Foreland or Forelands, and the adjacent Foreland Fields, is the easternmost point of the Isle of Wight, part of the village of Bembridge. It is located about 6.5 miles due south of the city of Portsmouth on the British mainland, separated by the eastern reaches of the Solent. It is characterised by a pub called the Crab and Lobster Inn and various beach huts plus a beach cafe and a coast guard lookout. In the sea are the reefs of Bembridge Ledge which is rich in edible crabs, lobsters and spider crabs and shoals of mackerel.

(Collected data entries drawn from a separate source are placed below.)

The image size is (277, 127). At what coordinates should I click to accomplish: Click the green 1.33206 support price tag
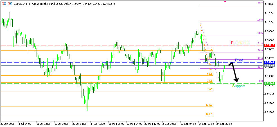270,84
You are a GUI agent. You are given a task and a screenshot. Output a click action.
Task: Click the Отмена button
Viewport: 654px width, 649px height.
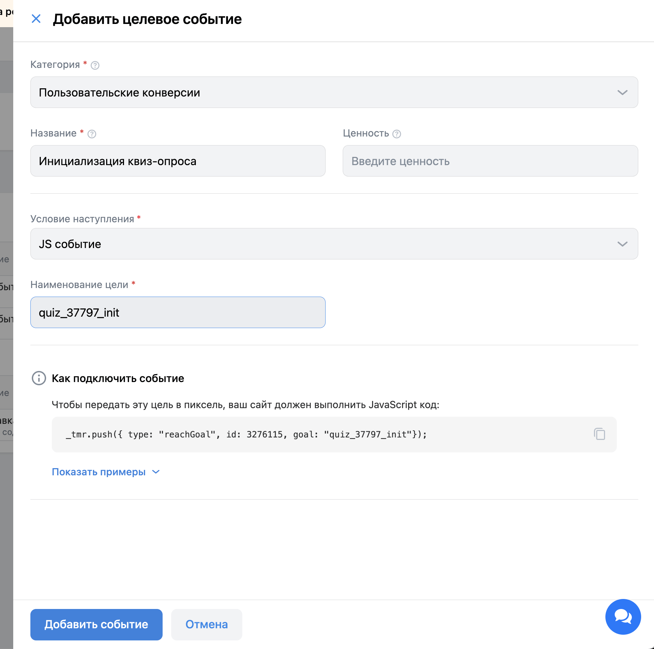point(207,624)
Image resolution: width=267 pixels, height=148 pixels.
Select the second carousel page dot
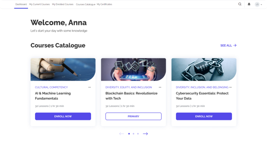(x=134, y=134)
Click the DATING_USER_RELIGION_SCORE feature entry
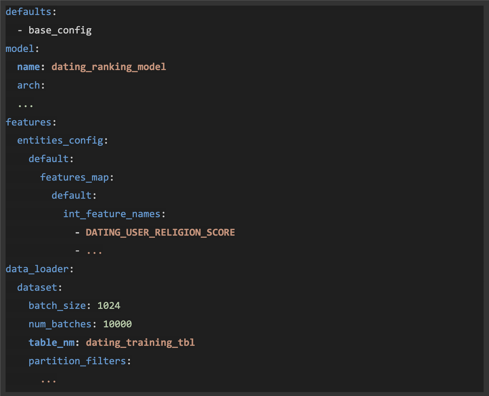 click(x=160, y=233)
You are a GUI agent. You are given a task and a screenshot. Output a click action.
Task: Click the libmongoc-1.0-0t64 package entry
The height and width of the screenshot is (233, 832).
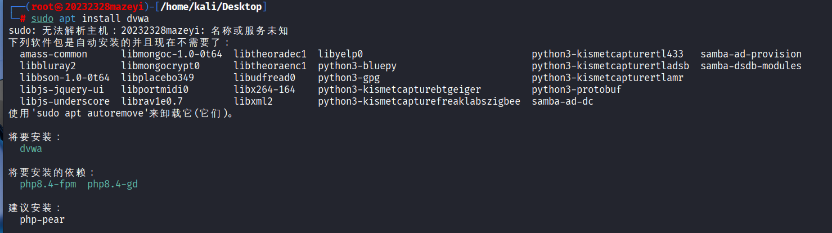(x=172, y=54)
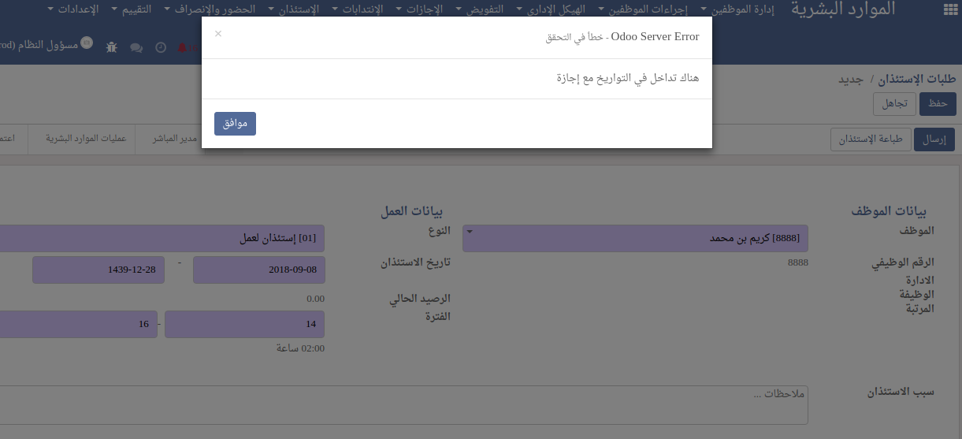Expand the الإعدادات menu
This screenshot has height=439, width=962.
pos(79,9)
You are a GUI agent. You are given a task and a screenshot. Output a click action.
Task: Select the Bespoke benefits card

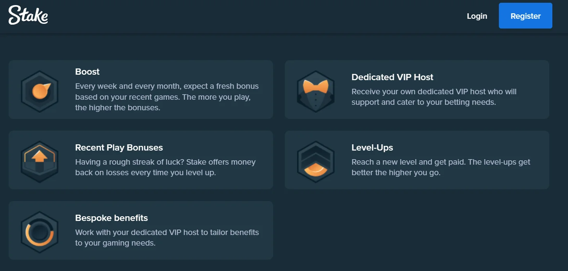coord(141,230)
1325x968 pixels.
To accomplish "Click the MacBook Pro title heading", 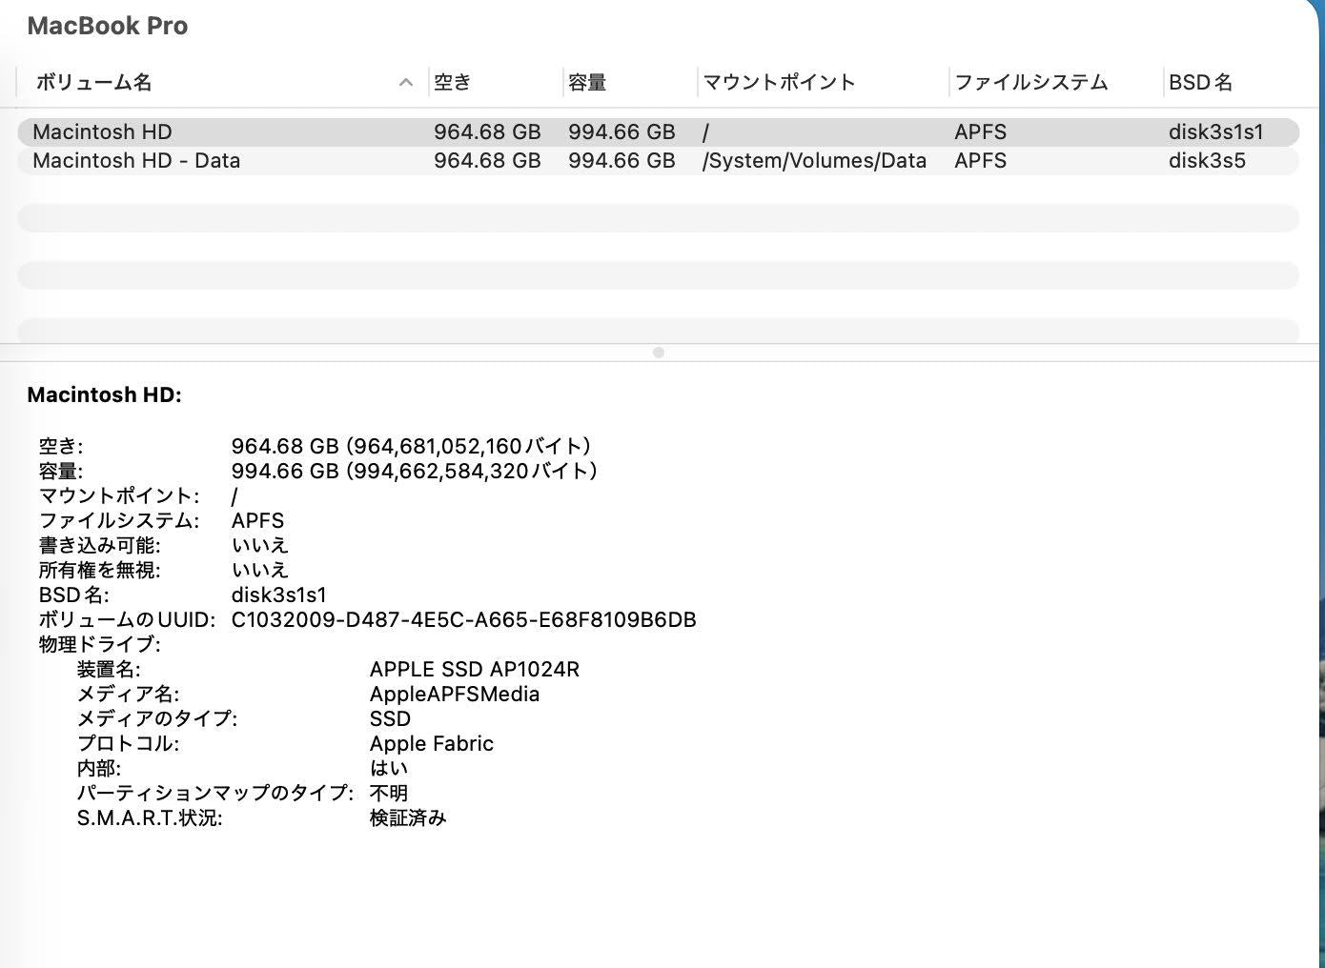I will (107, 26).
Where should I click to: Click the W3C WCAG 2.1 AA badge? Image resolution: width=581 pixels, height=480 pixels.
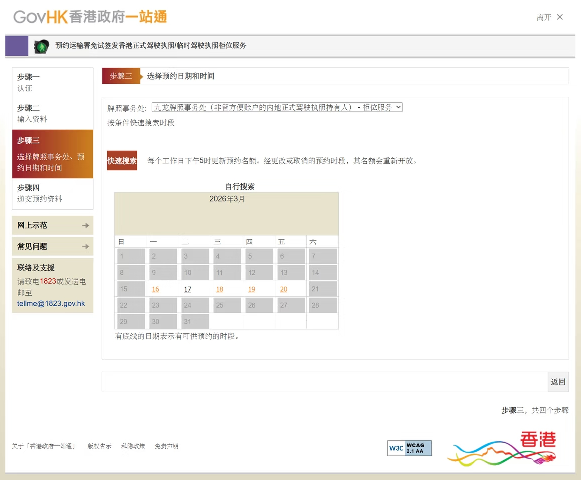(409, 448)
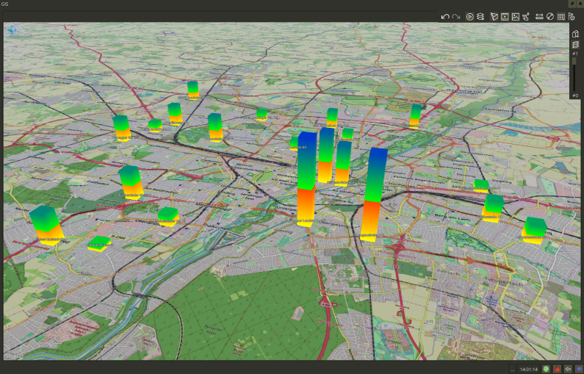The image size is (584, 374).
Task: Select the 3D polygon selection tool
Action: click(494, 16)
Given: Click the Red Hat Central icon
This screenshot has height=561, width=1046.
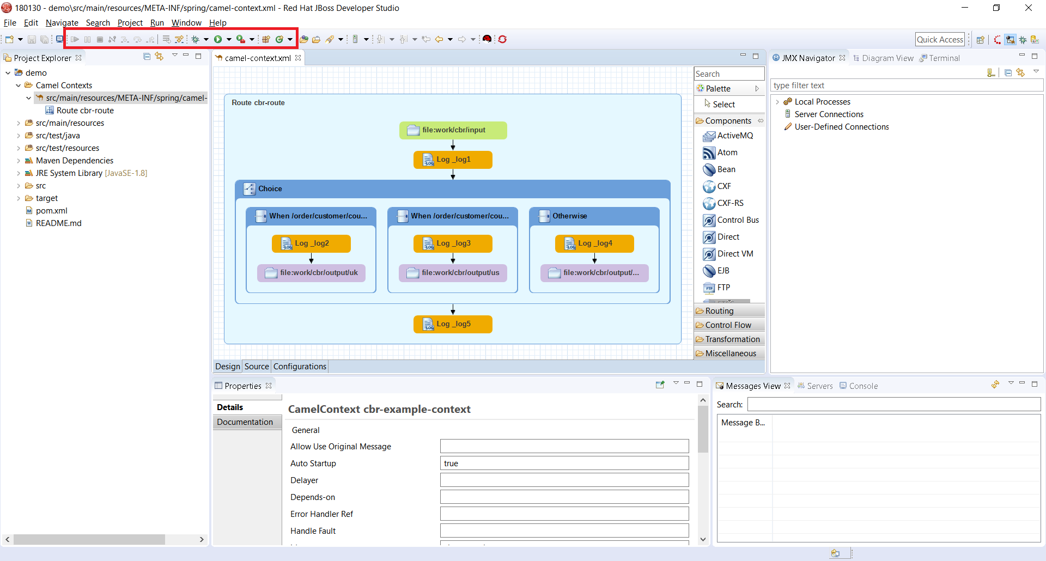Looking at the screenshot, I should (x=487, y=39).
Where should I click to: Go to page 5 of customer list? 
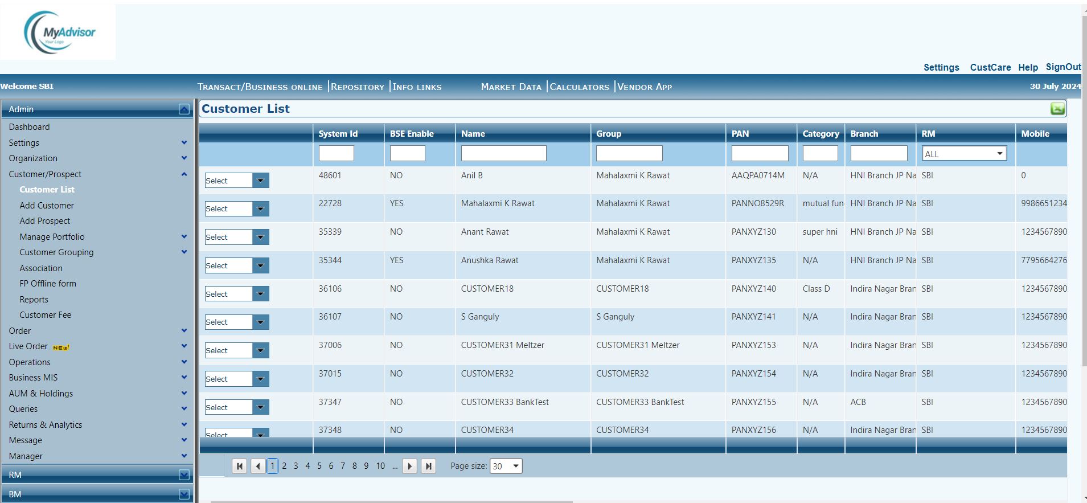[x=319, y=466]
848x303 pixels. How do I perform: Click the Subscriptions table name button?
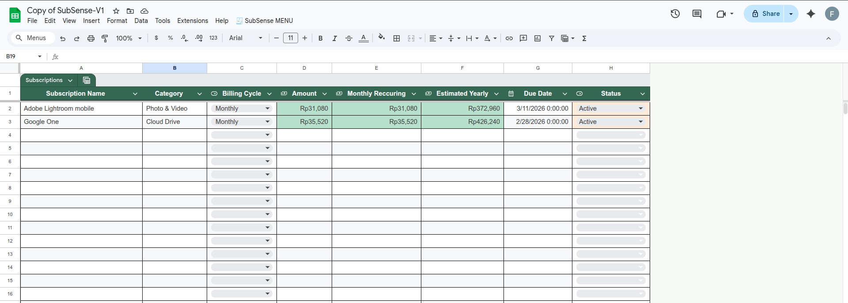tap(48, 80)
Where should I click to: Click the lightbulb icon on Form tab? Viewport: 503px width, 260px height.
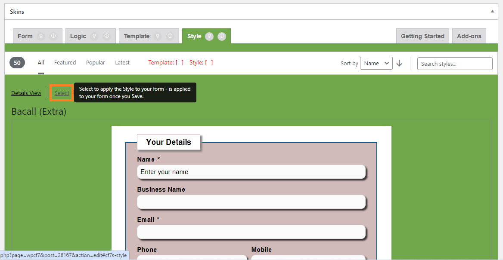(x=41, y=36)
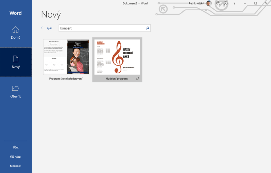Click the 'Hudební program' caption text
Screen dimensions: 271x173
[117, 79]
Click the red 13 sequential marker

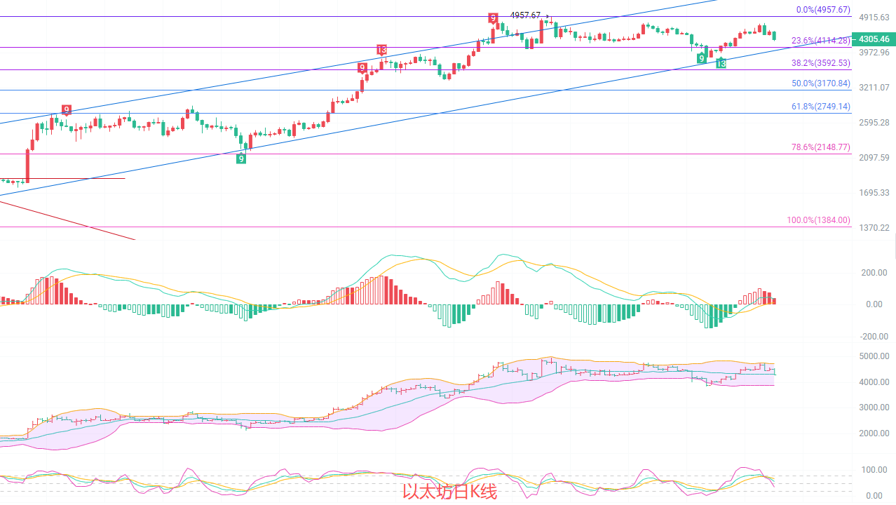[381, 50]
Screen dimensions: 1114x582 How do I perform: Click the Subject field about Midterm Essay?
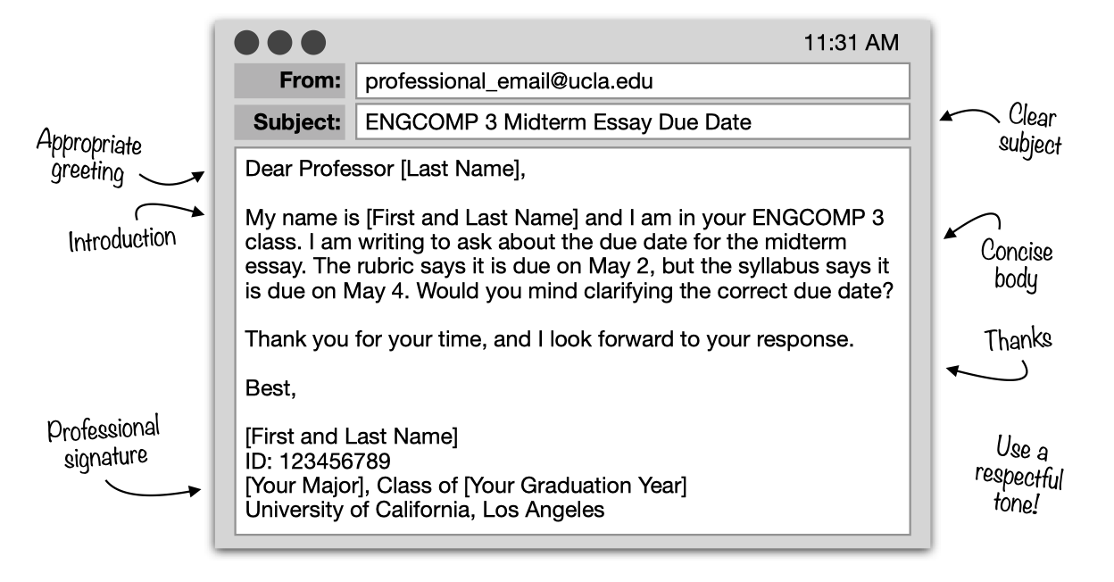(633, 122)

In the Crab & Lobster Inn are photographs of the many shipwrecks, which included the submarine HMS Alliance, now a museum ship at Gosport and the First World War troopship the S.S. Mehndi carrying troops from South Africa, with great loss of life.

Foreland Fields includes Bembridge ledge, an area formerly popular with shipwrecks and smuggling, but also for crab and lobster fishing; there is a Coastguard Station. The channel through the interior of the Bembridge Ledges is known as "Dickie Dawes Gut" after a notorious local smuggler (and father of the courtesan Sophie Dawes) due to his feat of escaping the excise men by superior local navigational knowledge. There was a pillbox built in the Second World War, now subsumed in the sea defences. The beach is sandy with stones which contain Cretaceous fossils. The cliffs also feature Horsetails ferns.

== Name ==
First recorded as East Foreland on a 1591 map, it is from Middle English forelande 'a cape, a headland, a coastal promontory'. The name is also found in other parts of the U.K.